- _Work required_: The data must be transcribed exactly, with no line missing.

- _Input records_:
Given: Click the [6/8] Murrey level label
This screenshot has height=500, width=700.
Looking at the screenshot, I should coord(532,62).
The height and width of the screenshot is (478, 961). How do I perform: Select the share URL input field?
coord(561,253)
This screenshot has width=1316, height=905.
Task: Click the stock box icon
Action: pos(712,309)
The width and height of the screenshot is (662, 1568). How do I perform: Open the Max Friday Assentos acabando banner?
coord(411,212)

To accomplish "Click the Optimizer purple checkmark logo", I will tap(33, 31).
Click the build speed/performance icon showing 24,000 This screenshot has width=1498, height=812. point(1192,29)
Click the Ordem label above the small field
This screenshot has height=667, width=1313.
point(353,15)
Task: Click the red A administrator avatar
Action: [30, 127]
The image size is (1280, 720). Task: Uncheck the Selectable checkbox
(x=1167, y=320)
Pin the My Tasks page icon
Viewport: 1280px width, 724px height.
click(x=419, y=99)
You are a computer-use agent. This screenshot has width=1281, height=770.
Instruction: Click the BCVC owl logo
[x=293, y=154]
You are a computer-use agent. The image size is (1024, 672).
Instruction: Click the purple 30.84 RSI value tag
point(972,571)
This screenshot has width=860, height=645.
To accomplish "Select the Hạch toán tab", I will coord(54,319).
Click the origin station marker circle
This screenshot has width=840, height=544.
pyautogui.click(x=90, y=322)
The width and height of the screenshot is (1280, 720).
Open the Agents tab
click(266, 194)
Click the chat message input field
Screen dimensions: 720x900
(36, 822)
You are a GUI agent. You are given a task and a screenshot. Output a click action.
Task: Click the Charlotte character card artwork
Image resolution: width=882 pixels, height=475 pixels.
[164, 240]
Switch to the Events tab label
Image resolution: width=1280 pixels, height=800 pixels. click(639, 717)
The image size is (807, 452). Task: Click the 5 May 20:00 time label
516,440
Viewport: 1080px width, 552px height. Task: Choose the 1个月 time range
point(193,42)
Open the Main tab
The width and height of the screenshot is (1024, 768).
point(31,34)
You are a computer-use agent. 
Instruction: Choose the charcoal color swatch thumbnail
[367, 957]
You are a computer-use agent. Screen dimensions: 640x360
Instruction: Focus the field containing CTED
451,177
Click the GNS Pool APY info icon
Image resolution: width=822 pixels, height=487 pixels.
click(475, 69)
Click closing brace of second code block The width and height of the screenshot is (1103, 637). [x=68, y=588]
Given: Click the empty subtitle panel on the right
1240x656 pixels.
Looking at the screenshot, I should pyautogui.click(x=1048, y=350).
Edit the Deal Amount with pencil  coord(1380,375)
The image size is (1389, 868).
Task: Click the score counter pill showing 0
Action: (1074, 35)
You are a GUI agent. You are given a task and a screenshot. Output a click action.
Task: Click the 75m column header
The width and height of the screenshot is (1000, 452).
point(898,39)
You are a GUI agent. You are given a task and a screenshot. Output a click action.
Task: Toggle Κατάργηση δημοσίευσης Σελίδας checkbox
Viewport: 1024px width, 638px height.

- _Exercise answer_:
Given: Click the [6/8] Murrey level label
This screenshot has height=500, width=700.
Looking at the screenshot, I should coord(532,62).
The height and width of the screenshot is (478, 961). How do I perform: Select the share URL input field?
coord(561,253)
This screenshot has width=1316, height=905.
Task: Click the stock box icon
Action: pos(712,309)
The width and height of the screenshot is (662, 1568). How do I perform: Open the Max Friday Assentos acabando banner?
coord(411,212)

To accomplish "Click the Optimizer purple checkmark logo", I will tap(33, 31).
Click the build speed/performance icon showing 24,000 This screenshot has width=1498, height=812. point(1192,29)
Click the Ordem label above the small field
This screenshot has height=667, width=1313.
point(353,15)
Task: Click the red A administrator avatar
Action: [30, 127]
The image size is (1280, 720). Task: Uncheck the Selectable checkbox
(x=1167, y=320)
Pin the My Tasks page icon
Viewport: 1280px width, 724px height.
click(x=419, y=99)
You are a computer-use agent. This screenshot has width=1281, height=770.
Instruction: Click the BCVC owl logo
[x=293, y=154]
You are a computer-use agent. The image size is (1024, 672).
Instruction: Click the purple 30.84 RSI value tag
point(972,571)
This screenshot has width=860, height=645.
To accomplish "Select the Hạch toán tab", I will coord(54,319).
Click the origin station marker circle
This screenshot has width=840, height=544.
pyautogui.click(x=90, y=322)
The width and height of the screenshot is (1280, 720).
Open the Agents tab
click(266, 194)
Click the chat message input field
Screen dimensions: 720x900
(36, 822)
You are a GUI agent. You are given a task and a screenshot. Output a click action.
Task: Click the Charlotte character card artwork
Image resolution: width=882 pixels, height=475 pixels.
[164, 240]
Switch to the Events tab label
Image resolution: width=1280 pixels, height=800 pixels. click(639, 717)
The image size is (807, 452). Task: Click the 5 May 20:00 time label
516,440
Viewport: 1080px width, 552px height. Task: Choose the 1个月 time range
point(193,42)
Open the Main tab
The width and height of the screenshot is (1024, 768).
point(31,34)
You are a computer-use agent. 
Instruction: Choose the charcoal color swatch thumbnail
[367, 957]
You are a computer-use agent. Screen dimensions: 640x360
Instruction: Focus the field containing CTED
451,177
Click the GNS Pool APY info icon
Image resolution: width=822 pixels, height=487 pixels.
click(475, 69)
Click closing brace of second code block The width and height of the screenshot is (1103, 637). [x=68, y=588]
Given: Click the empty subtitle panel on the right
1240x656 pixels.
Looking at the screenshot, I should pyautogui.click(x=1048, y=350).
Edit the Deal Amount with pencil  coord(1380,375)
The image size is (1389, 868).
Task: Click the score counter pill showing 0
Action: (1074, 35)
You are a GUI agent. You are given a task and a screenshot. Output a click action.
Task: Click the 75m column header
The width and height of the screenshot is (1000, 452).
point(898,39)
You are a GUI agent. You are given a task and a screenshot. Output a click action.
Task: Toggle Κατάργηση δημοσίευσης Σελίδας checkbox
Viewport: 1024px width, 638px height.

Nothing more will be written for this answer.